Les revenus des "vrais" artistes menacés
Cependant, ce type de succès est encore rare. À ce jour, la part d'écoute des artistes virtuels reste infime : moins d'1 %, selon Deezer et Spotify. Pour dégager des revenus, la plupart s'appuient sur un modèle proche de celui des créateurs de contenus, dont les revenus proviennent essentiellement des vues sur YouTube et TikTok ou encore des plateformes d’abonnements payantes.
D'autres utilisateurs peuvent aussi être tentés par la fraude. Le cas de Michael Smith est emblématique. Cet Américain a été inculpé pour avoir indument perçu plus de 10 millions de dollars de redevances. Ce dernier avait mis en ligne des centaines de milliers de chansons générées par l'IA puis a utilisé des robots pour jouer chacune d'entre elles.
Marginale en termes d'écoutes, cette vague de l'IA générative, n'en constitue pas moins une menace de submersion pour les artistes traditionnels. Selon une étude de la Confédération internationale des sociétés d’auteurs et compositeurs, l’IA pourrait réduire de 24 % les revenus des créateurs du secteur musical à l’horizon 2028.
"Au vu du fonctionnement de rémunération des plateformes, c'est un énorme problème. Les artistes ne sont pas rémunérés par les écoutes mais par la part de marché qu'il représente. Plus la masse grandit, moins la rémunération potentielle est importante", explique Frédéric Maigne, directeur de Chinese Man Records, le label du groupe de hip-hop du même nom, qui appelle à une meilleure régulation.
Tant que les titres générés par ordinateur ne contreviennent pas aux règles liées à l’usurpation d’identité ou au spam, les plateformes ont longtemps refusé de jouer la police de l'IA. Mais, petit à petit, des garde-fous apparaissent : depuis juin, Deezer impose un étiquetage des contenus IA qui se retrouvent moins bien référencés. De son côté, Spotify a adopté une norme mondiale développée par le consortium DDEX (Digital Data Exchange) qui encourage les labels et les artistes à détailler précisément l’usage de l’IA dans leur processus créatif.

:::

DÉTAILS DE L'EXERCICE — Reproduisez intégralement, sans la moindre modification, le texte ci-dessus sur la musique générée par l'IA et les revenus des artistes.

DONNÉES EXTRAITES —
:::

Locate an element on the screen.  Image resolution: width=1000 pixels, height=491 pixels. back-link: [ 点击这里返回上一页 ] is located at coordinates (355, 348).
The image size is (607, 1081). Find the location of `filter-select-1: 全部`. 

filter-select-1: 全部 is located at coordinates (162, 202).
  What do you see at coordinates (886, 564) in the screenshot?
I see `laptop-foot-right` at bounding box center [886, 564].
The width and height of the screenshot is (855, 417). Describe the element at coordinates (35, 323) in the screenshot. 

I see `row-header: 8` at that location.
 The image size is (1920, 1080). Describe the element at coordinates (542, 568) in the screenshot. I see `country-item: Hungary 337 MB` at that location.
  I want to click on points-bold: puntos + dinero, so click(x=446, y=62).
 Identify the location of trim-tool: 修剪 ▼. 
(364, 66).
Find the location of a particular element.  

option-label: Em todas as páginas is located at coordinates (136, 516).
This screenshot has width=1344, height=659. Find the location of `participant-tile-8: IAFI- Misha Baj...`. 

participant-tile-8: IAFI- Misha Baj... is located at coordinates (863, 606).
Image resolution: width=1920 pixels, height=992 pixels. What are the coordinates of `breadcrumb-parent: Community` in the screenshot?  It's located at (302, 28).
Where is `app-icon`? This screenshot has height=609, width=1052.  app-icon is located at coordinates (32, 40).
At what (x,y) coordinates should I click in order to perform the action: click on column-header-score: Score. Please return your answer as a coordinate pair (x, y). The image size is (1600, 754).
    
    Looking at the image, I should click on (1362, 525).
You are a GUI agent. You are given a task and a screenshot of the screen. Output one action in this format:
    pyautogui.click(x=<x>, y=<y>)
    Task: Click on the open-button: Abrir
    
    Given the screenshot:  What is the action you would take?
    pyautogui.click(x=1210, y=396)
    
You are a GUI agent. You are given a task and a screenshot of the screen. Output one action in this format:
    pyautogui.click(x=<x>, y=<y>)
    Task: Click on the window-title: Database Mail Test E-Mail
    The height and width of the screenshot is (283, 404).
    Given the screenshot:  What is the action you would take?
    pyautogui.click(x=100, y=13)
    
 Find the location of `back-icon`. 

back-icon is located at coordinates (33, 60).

:::

VOTRE RÉPONSE —
Les revenus des "vrais" artistes menacés
Cependant, ce type de succès est encore rare. À ce jour, la part d'écoute des artistes virtuels reste infime : moins d'1 %, selon Deezer et Spotify. Pour dégager des revenus, la plupart s'appuient sur un modèle proche de celui des créateurs de contenus, dont les revenus proviennent essentiellement des vues sur YouTube et TikTok ou encore des plateformes d’abonnements payantes.
D'autres utilisateurs peuvent aussi être tentés par la fraude. Le cas de Michael Smith est emblématique. Cet Américain a été inculpé pour avoir indument perçu plus de 10 millions de dollars de redevances. Ce dernier avait mis en ligne des centaines de milliers de chansons générées par l'IA puis a utilisé des robots pour jouer chacune d'entre elles.
Marginale en termes d'écoutes, cette vague de l'IA générative, n'en constitue pas moins une menace de submersion pour les artistes traditionnels. Selon une étude de la Confédération internationale des sociétés d’auteurs et compositeurs, l’IA pourrait réduire de 24 % les revenus des créateurs du secteur musical à l’horizon 2028.
"Au vu du fonctionnement de rémunération des plateformes, c'est un énorme problème. Les artistes ne sont pas rémunérés par les écoutes mais par la part de marché qu'il représente. Plus la masse grandit, moins la rémunération potentielle est importante", explique Frédéric Maigne, directeur de Chinese Man Records, le label du groupe de hip-hop du même nom, qui appelle à une meilleure régulation.
Tant que les titres générés par ordinateur ne contreviennent pas aux règles liées à l’usurpation d’identité ou au spam, les plateformes ont longtemps refusé de jouer la police de l'IA. Mais, petit à petit, des garde-fous apparaissent : depuis juin, Deezer impose un étiquetage des contenus IA qui se retrouvent moins bien référencés. De son côté, Spotify a adopté une norme mondiale développée par le consortium DDEX (Digital Data Exchange) qui encourage les labels et les artistes à détailler précisément l’usage de l’IA dans leur processus créatif.